I didn’t always agree with his analysis for one simple reason. We’re soccer journalists. We don’t agree with each other 100% of the time.
But I enjoyed his company 100% of the time. The memory that has been in my mind today is of traveling at the 2008 Olympics and wandering around a distant stadium a few hours before game time. I have two memorable photos from that day. First, he and I marveled at a bunch of fish in some sort of feeding frenzy.
Second, he took what is, to this day, my favorite photo of myself.
I’m not showing this picture out of vanity. I think he simply composed it perfectly.
After that game, I had the Big Olympics Travel Misadventure that resulted in me taking a standing-room-only overnight train back to Beijing. He, of course, was nestled nicely in a hotel in Qinhuangdao. That was emblematic of the difference between Sports Illustrated and USA TODAY. He also reminded me of the difference in our publications at a media availability later in the Olympics in which he asked me to give him space to do a one-on-one chat with Hope Solo. He was working on a magazine feature-length piece, and USA TODAY was going to give me a tiny space in which to summarize everything.
I would have been mad if not for two things. First, he was right. USA TODAY was still in its milquetoast days, cranking out brief content for hotel-goers nationwide. Second, he was so damn nice. He had gone out of his way to tell me I was one of the people in soccer journalism who knew what I was talking about, praise that I still cherish.
And though his magazine, boasting a formidable 1-2 combo with him and Brian Straus, was more glamorous than USA TODAY, he and I bonded over our status as soccer writers before the “soccer writer” job existed. We had other responsibilities. He was a great basketball writer, too. We had to push for more soccer coverage, not just so we could focus on the sport we loved but because we felt the sport we loved deserved more love.

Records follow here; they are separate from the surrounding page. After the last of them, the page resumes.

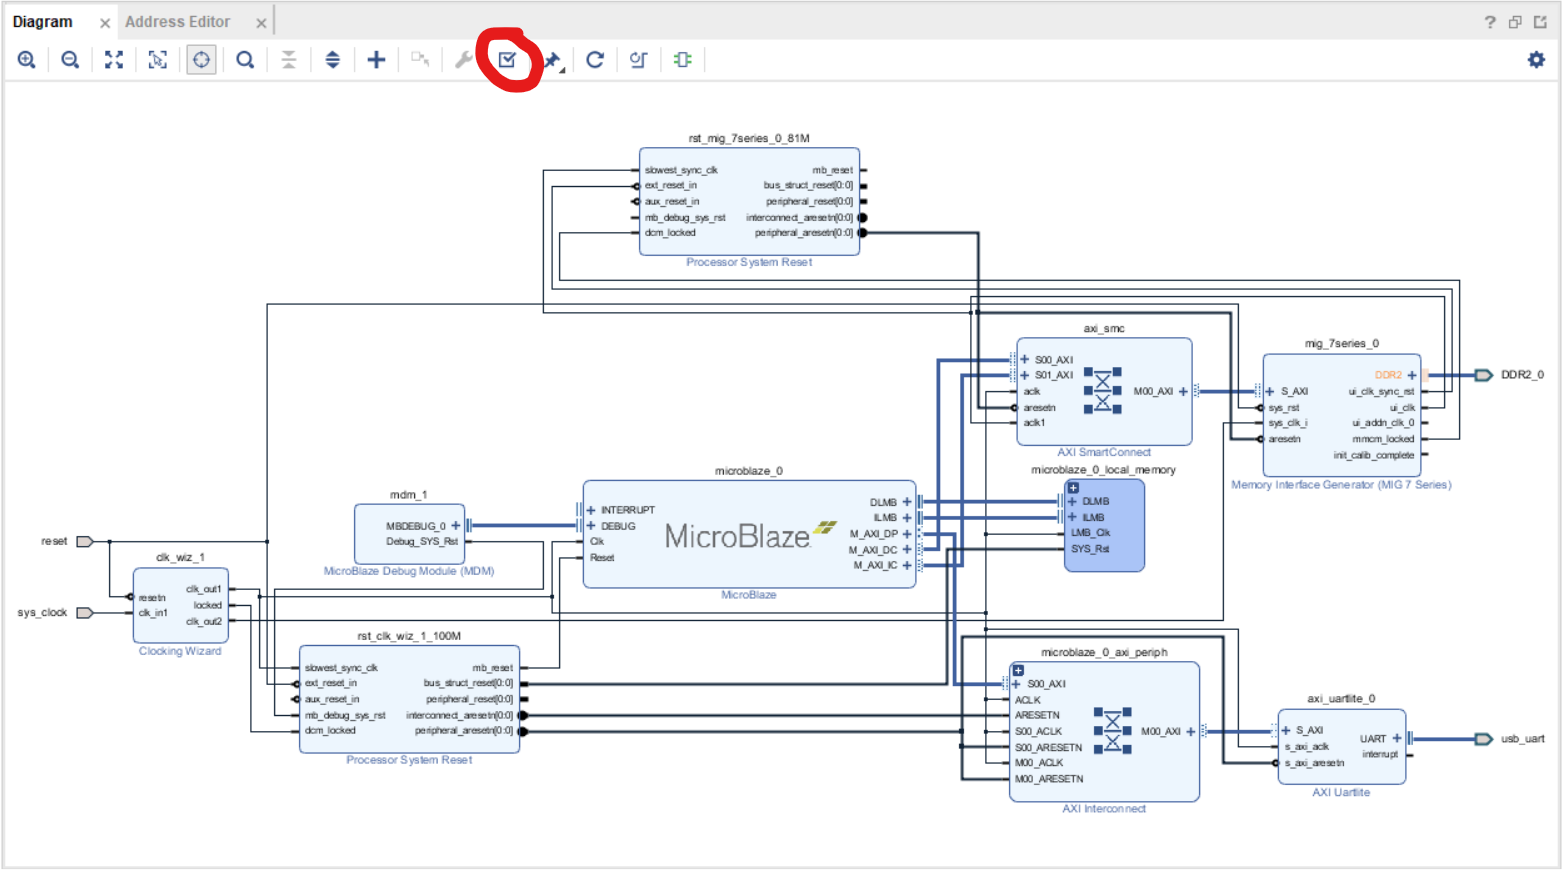The height and width of the screenshot is (872, 1566).
Task: Regenerate the diagram layout
Action: pyautogui.click(x=594, y=59)
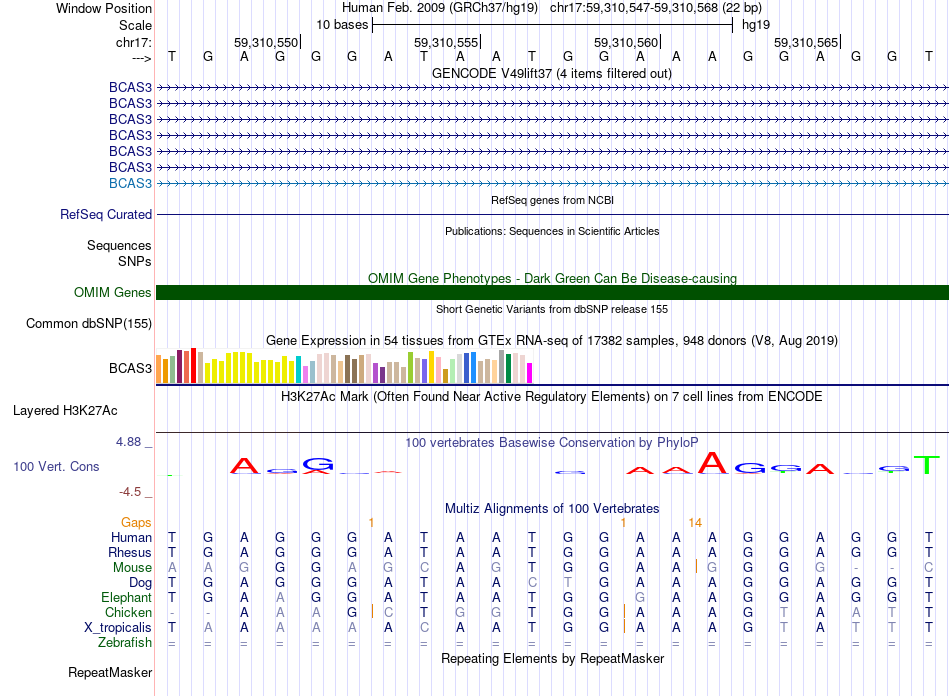Screen dimensions: 950x696
Task: Click the Common dbSNP(155) track label
Action: [x=89, y=323]
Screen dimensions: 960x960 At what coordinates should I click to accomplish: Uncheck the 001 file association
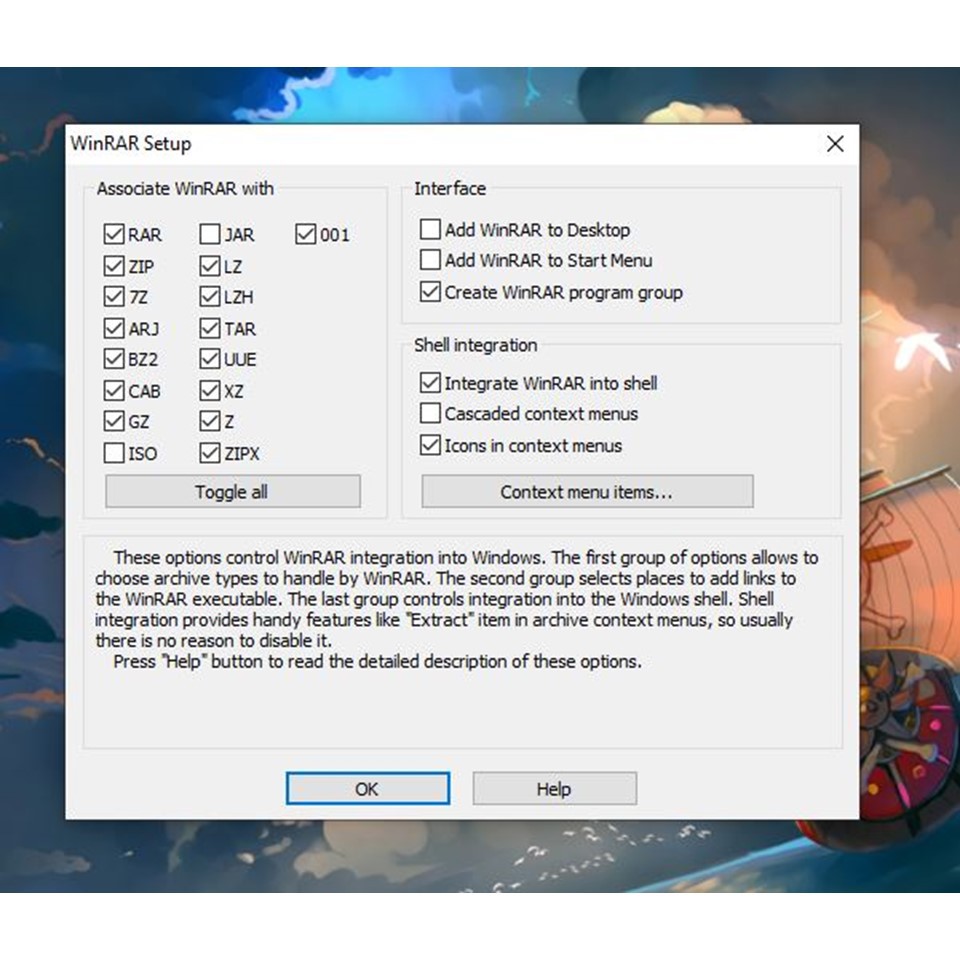coord(306,235)
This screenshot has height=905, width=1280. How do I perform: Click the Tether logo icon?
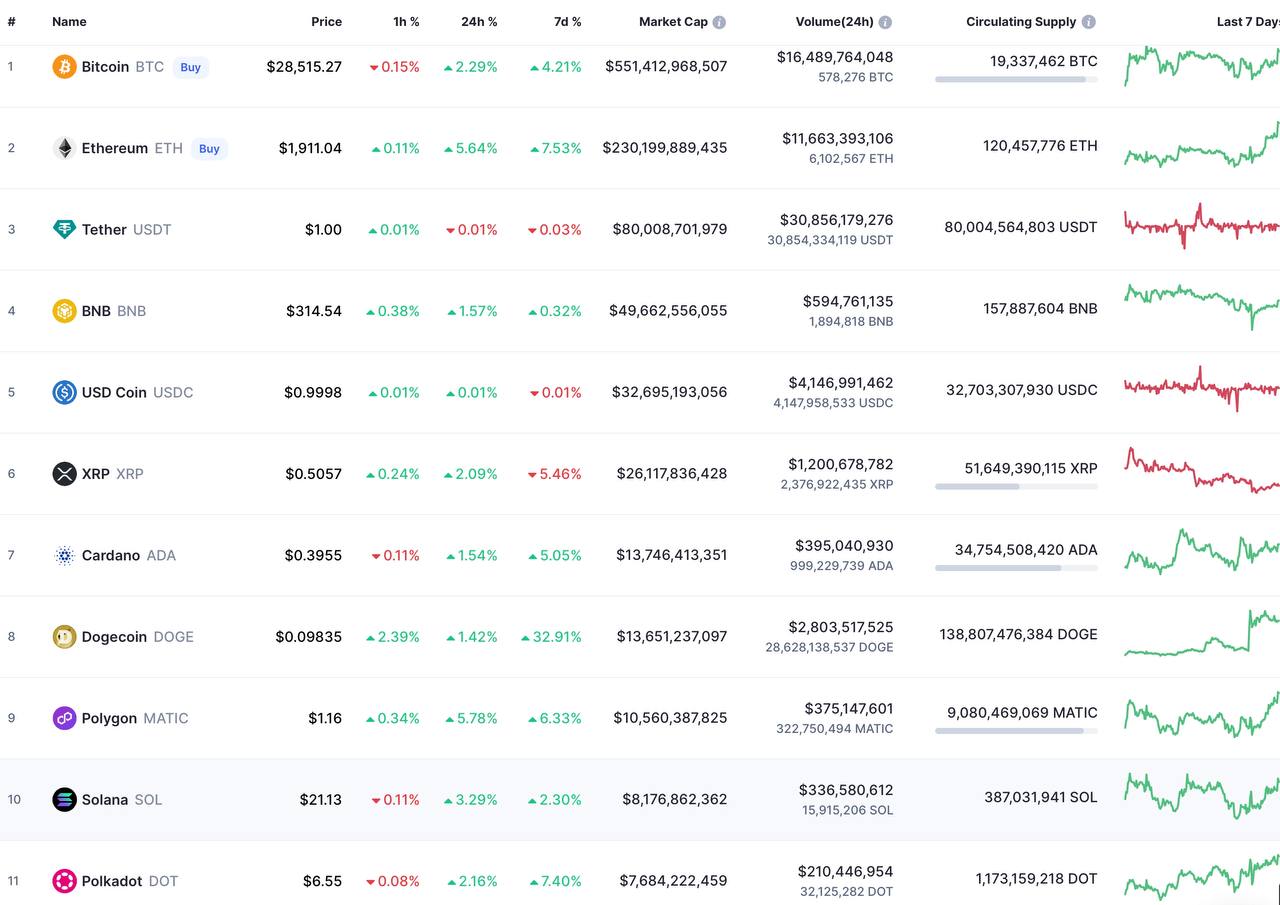pyautogui.click(x=64, y=229)
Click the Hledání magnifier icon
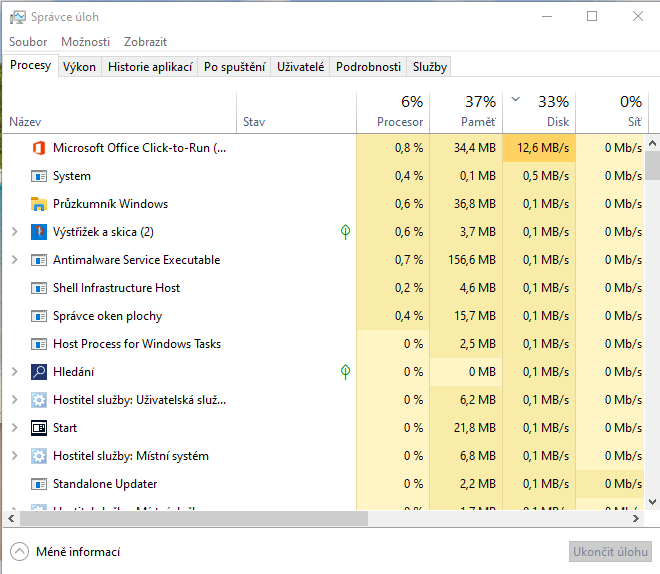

This may sound like Grumpy Old Man talk here. But this gets to why yesterday’s news is so shocking. Grant wasn’t old. He wasn’t even 50. I’ve written my share of remembrances — my mother (well after the fact, because she didn’t live long enough to see the internet), my father, my dog, my music teacher, Duke’s jazz ensemble director, Duke’s Wind Symphony director (aged 101), etc. I was in tears when I wrote one for my stepmom because she was too young, and I had just attended a memorial service that reminded me what she meant in my hometown.
The only time I’ve written one for someone younger than I am was the one for USA TODAY’s Dave Teeuwen, and that was mostly one anecdote that hopefully captured his spirit a little bit. Dave’s death was tragic but less of a surprise. He had dealt with cancer for several years and had defied his doctors by continuing to live.
The only time I’ve written one for someone whose passing came from out of the blue was for Dan Borislow, whose complexities I attempted to capture. As I said in the opening, I couldn’t make sense of his sudden death, and I still expected him to text me to gripe about the media.
In Grant’s case, I keep thinking that I should send him a message to express my sympathy. I can’t process that the fact that he can’t answer. When my wife came running up to say, “Grant Wahl died,” I heard what she said but couldn’t understand those three words in that order.
I try to make these things positive and uplifting. This one is difficult. I hope I’ve captured a bit of his spirit. As easygoing as he was, he could also be tenacious, as exemplified best in the last days of his life when he stood up to the discrimination and cruelties of Qatar.
As ridiculous as it is to hold a World Cup in Qatar, he couldn’t miss it. But in a just world, he would’ve seen the next one, and the next one and many more after that.
Instead, in all of these World Cups, we’ll be the ones missing out. We’ll be missing him.